A Proxy for Certainty
Organisations crave certainty, from fully capitalistic enterprises to tiny not-for-profits. Certainty means that managers can plan their organisation’s future with confidence. They understand and can quantify cost and risk. Uncertainty means increased risk and cost. Your contribution to your organisation’s certainty is your personal professionalism. No one can absolutely guarantee anything, but your professionalism is the best possible proxy. It means that you will have a reputation for remaining reliable by doing your job to expected standards despite difficulties – remember that you are paid for the bad days too!
What we might choose to do next
Hopefully, we are doing what we’ve always done; we continue to perform our roles and deliver our outcomes on time and to the quality expected. There are pitfalls for the unwary that are specific to the present situation, but there are a number of actions we can take to provide certainty and maybe even enhance our professional reputation.
1. Re-calibrate professional ‘Spidey Senses’.
The present disruption means our ability to sense when things are going wrong might be scrambled. When processes work and plans are being delivered, we can rely on written reports and in-person feedback to know when all is well or when things aren’t working. We might still get reports, but we can’t as easily see the ‘whites of the eyes’ of people giving us verbal feedback. We can’t read the ‘tells’ of the body language of people in meetings like we usually can, such as the level of personal engagement or an incredulous roll of the eyes. Not being co-located could mean that people are able to fudge facts and lay blame elsewhere (‘I’m having trouble with my internet!’). These situations cry out for a proxy of certainty.

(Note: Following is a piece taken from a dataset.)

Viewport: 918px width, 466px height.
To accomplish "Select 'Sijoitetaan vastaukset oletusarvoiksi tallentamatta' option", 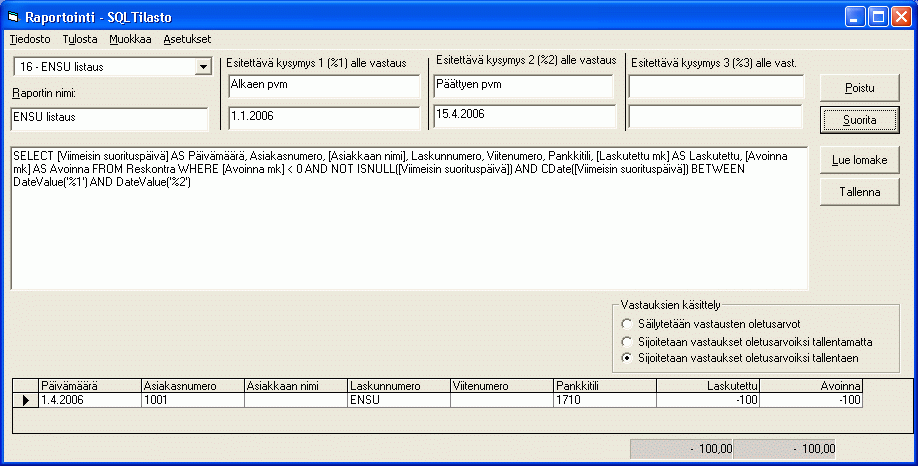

It’s important to remember that people might not intentionally be being difficult or fudging. Uncertainty, fatigue and anxiety can cause people to drop their guard to intrusions. Their integrity is as strong as ever, but new intrusions are out there, new temptations, new fears. Opportunities for shortcuts, missing calls, relaxing standards, getting unduly upset when things don’t go their way or when they can’t reach someone they usually rely on (that person is home being interrupted by kids).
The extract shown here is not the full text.